Re your comment and additional info:
innodb-buffer-pool-size = 400
This is not a good value to set. The unit for this variable is in bytes, so you have requested an awfully tiny buffer pool. In fact, InnoDB will disregard your config and instead use the minimum value of 5MB. If you check your MySQL error log, you may see this:
[Note] InnoDB: Initializing buffer pool, size = 5.0M
This is way too small for any typical production web site. The size of the buffer pool is a crucial tuning parameter if you want to get good performance. The buffer pool should be large enough to hold your working set, that is the pages of data that are most frequently used by your application. See MySQL Performance Blog's post "10 MySQL settings to tune after installation".
That said, your database might be so small that 5.0MB is adequate -- for now. But keep in mind that the default size of the buffer pool in MySQL 5.6 is 128MB.
You have allocated 32MB to your key buffer, which is used only for MyISAM indexes. I recommend against using MyISAM for any tables in most cases. If you have no MyISAM tables, then memory would be better allocated to your InnoDB buffer pool.
You also allocated 96MB to your query cache. The query cache has some downsides to it -- depending on your site's traffic, it could actually hurt more than help. Unless you're getting a lot of bang for the buck from it, I would disable it (query_cache_type=0 and query_cache_size=0), and use that RAM for the buffer pool. See MySQL Performance Blog's post "MySQL Query Cache" for more information on this.
Re your second comment:
No, the innodb_buffer_pool_size is not in MB, it's in bytes.
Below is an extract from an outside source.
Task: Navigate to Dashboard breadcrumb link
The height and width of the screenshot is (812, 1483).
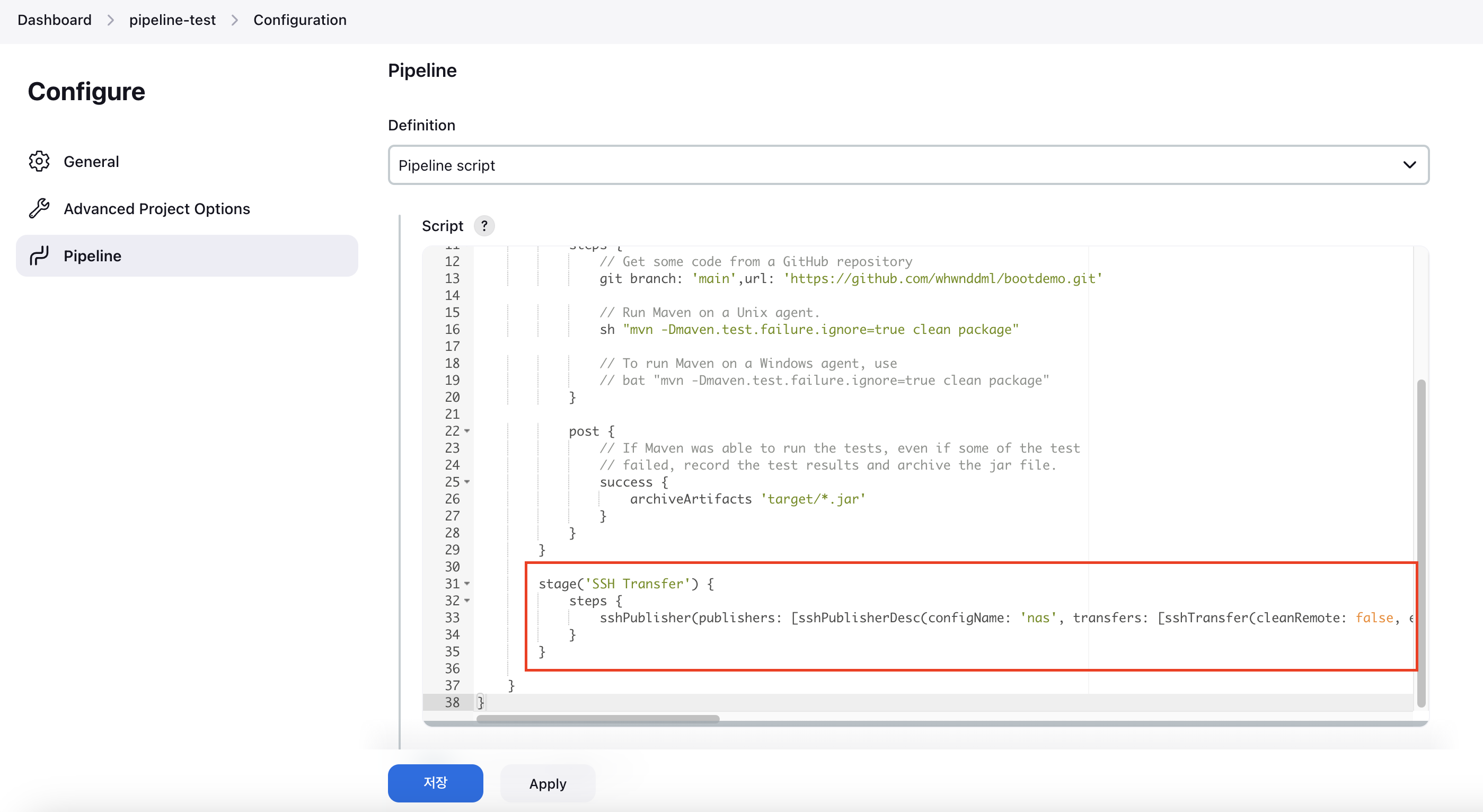Action: 55,20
You can make it MB only if you add the "M" suffix to the number.
The MySQL 5.6 manual on innodb_buffer_pool_size says:
The size in bytes of the buffer pool, the memory area where InnoDB caches table and index data. The default value is 128MB.
I just tested it with MySQL 5.5.36 -- not Percona Server, just stock MySQL community edition. I confirm that when I set innodb_buffer_pool_size=400, what I get is 5.0MB, which is the documented minimum size.
I also tested with MySQL 5.1.70, and I see this in the error log when I start with the buffer pool size set to 400:
140203 9:46:20 [Warning] option 'innodb-buffer-pool-size': signed value 400 adjusted to 1048576
140203 9:46:20 InnoDB: Initializing buffer pool, size = 1.0M
MySQL 5.1's minimum buffer pool size is documented to be 1.0MB.
Hmm, very interesting Bill as my setting is definitely in MB as mysqltuner shows max memory used is ~510MB, 100 connections at 1.1mb + the 400mb buffer pool size. Also, if I adjust it something like 900 MySQL fails to start with error_log stating it can't allocate 900mb to the innodb buffer.
Definitely must be a different between Percona and MySQL then.